Capacitação em MPox para Profissionais de Saúde
No dia 23 de fevereiro de 2026, a Secretaria Municipal de Saúde de Feira de Santana, através da Vigilância de Controle Epidemiológico, realizou uma capacitação específica sobre a MPox, destinada a enfermeiros e técnicos de enfermagem que atuam nas Unidades de Pronto Atendimento (UPAs) e nas policlínicas da rede municipal. O evento ocorreu na tarde de segunda-feira e teve como objetivo preparar os profissionais para o enfrentamento efetivo da doença e os procedimentos de coleta de exames.
O treinamento foi conduzido por Rafaela Campos e Vânia Freitas, enfermeiras e referências técnicas da Vigilância de Controle Epidemiológico. Durante a capacitação, foram abordados protocolos clínicos, fluxos de atendimento e acolhimento aos pacientes, além dos critérios essenciais para a testagem e realização de exames. Essa abordagem visa garantir a padronização das condutas em toda a rede e assegurar a qualidade do atendimento aos cidadãos.
O biomédico Antônio Mário também participou do evento, compartilhando informações detalhadas sobre a coleta de exames e esclarecendo dúvidas técnicas dos profissionais presentes. A presença de Verena Leal, chefe da Divisão de Controle Epidemiológico, reforçou a importância da atualização contínua dos profissionais de saúde. Ela destacou que a gestão municipal está comprometida em equipar a equipe com informações e práticas adequadas para responder rapidamente a possíveis casos de MPox.
“Estamos nos reunindo de forma preventiva, alinhando nossas ações e protocolos em relação à MPox. Não devemos esperar a confirmação de casos para agir. Vigilância é estar preparado. Precisamos estar atentos ao que acontece em nosso país e no mundo, para que, se surgirem casos, saibamos como conduzir o atendimento, quais fluxos seguir, e como garantir um acolhimento adequado. A saúde da nossa população depende de nossa prontidão”, comentou Verena Leal.
Entendendo a MPox
O secretário municipal de Saúde, Rodrigo Matos, que é médico, explicou que a MPox é uma doença viral que, em suas fases iniciais, pode se assemelhar a uma virose comum. Os sintomas incluem febre, cansaço, dores no corpo e ínguas. Com a progressão da doença, podem aparecer lesões na pele, como bolhas e feridas que se tornam crostosas e dolorosas.

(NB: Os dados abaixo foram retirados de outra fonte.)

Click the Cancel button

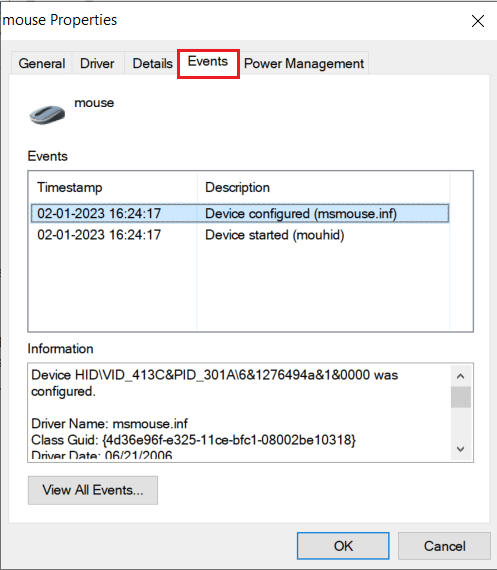[444, 546]
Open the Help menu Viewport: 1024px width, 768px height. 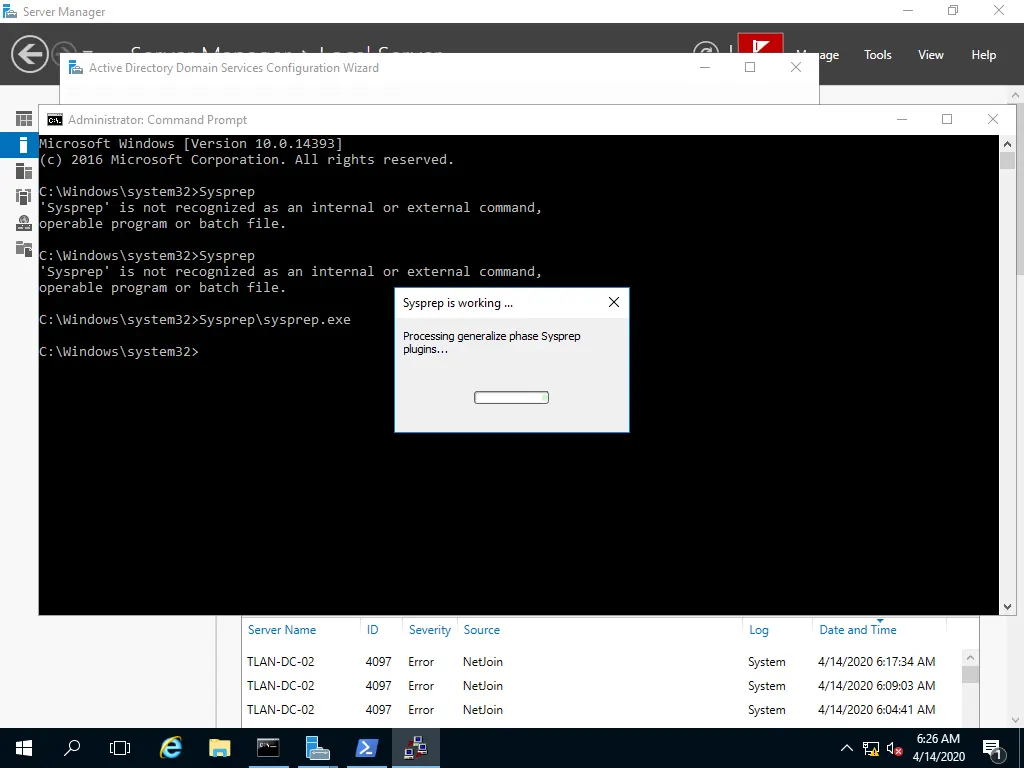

“A transmissão da MPox ocorre principalmente pelo contato direto com a pele lesionada de uma pessoa infectada, além do compartilhamento de objetos pessoais, como roupas e toalhas. O tratamento é focado nos sintomas que o paciente apresenta”, esclareceu Matos.
Para prevenir a MPox, o secretário destacou medidas simples, como a lavagem frequente das mãos, a não partilha de objetos pessoais e evitar o contato físico com indivíduos que apresentem sintomas compatíveis com a doença. Essas ações são fundamentais para minimizar o risco de transmissão e proteger a saúde da comunidade.